A woman told me the story of her mother, who found faith late in life. She had fallen away from God prior to becoming a mother and her children never saw her as a practicing person. Around the time this woman began having children of her own, her mother rediscovered her faith in a fervent way. No matter what trial befell her, she turned to God and leaned on her faith to see her through. She went from a woman intent on controlling every single factor of her life with an iron grip to someone willing to trust that God would take care of it and her as He saw fit.
I met this woman five minutes before she told me this story. I had no right to delve deeper into her personal family story – and yet I was transfixed by this last detail of her story: she relinquished control, fully. Like that. With a snap of the fingers, it seemed. And so, the words escaped my mouth before my mind realized what a prying question it was: What happened to enact this absolute turnaround?
The woman gave me an abbreviated, antiseptic version of her family’s history precipitating the change, which made both of us squirm a little, I think, sharing such personal details within minutes of meeting. But my burning desire to know trumped my sense of propriety because as far as I was concerned, this woman has achieved a miracle!
I’ve practiced my faith my entire life. There were times it was stronger, of course, but it’s always been there, God has always been there waiting for me. I say waiting because, increasingly, as I get older and more responsibility gets piled on or taken on, I whir into hyper-drive control mode. As much as I know slowing down and ‘letting go and letting God’ will make life a whole lot easier and enjoyable, I can’t. Can’t be done. Not gonna do it. I don’t think it’s a trust issue. I think it’s part of my perfectionism. No, I don’t think I can do things better than God; I just need to take my best crack at it or I think I’ve failed.

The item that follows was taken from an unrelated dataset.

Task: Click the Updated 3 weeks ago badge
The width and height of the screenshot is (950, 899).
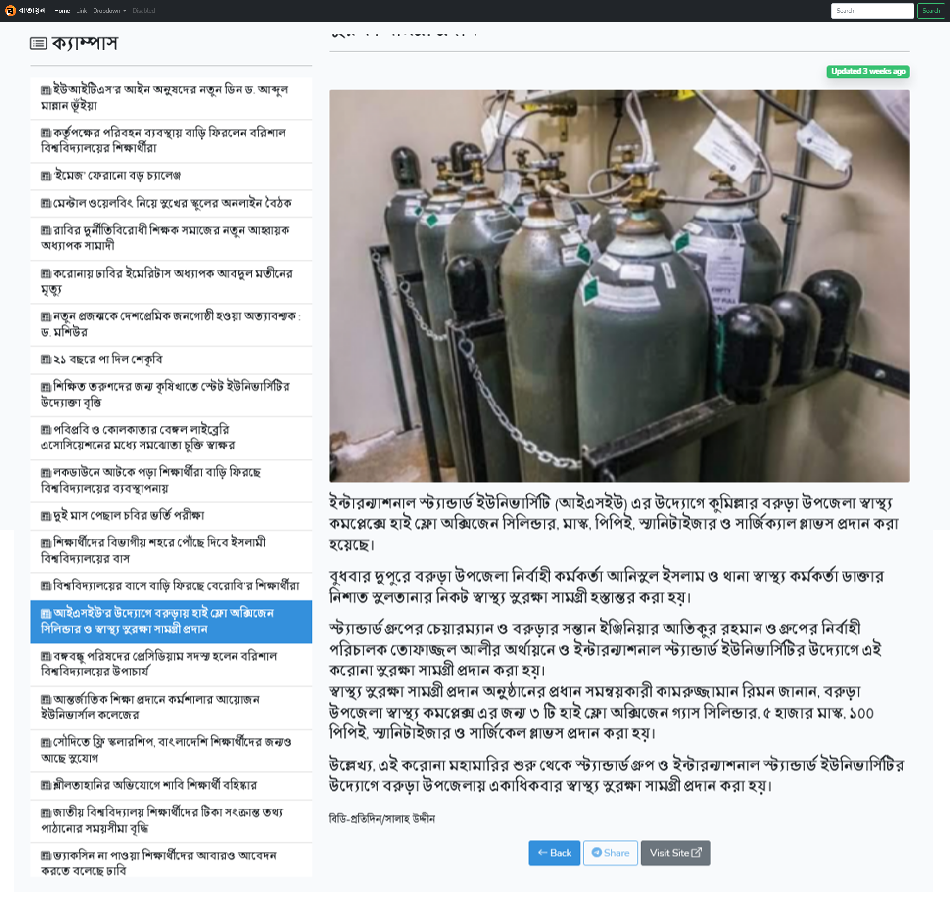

So, if I, as someone who considers herself a faithful lifetime follower of Christ and God, cannot relinquish control and this woman did so seemingly with the flip of a switch – what in God’s green earth is wrong with me? (Besides taking the name of the Lord in vain, of course)
How do I let the proverbial water roll off this duck’s back?
I wanted to hold this woman – or better yet, her mother – upside down and shake her till answers poured out her pockets. Alas, it wouldn’t work – never mind the lack of upper body strength and desire for assault charges – for I know the answer resides elsewhere. Somewhere deep inside the silence of my heart. That silence I haven’t been able to access in quite some time.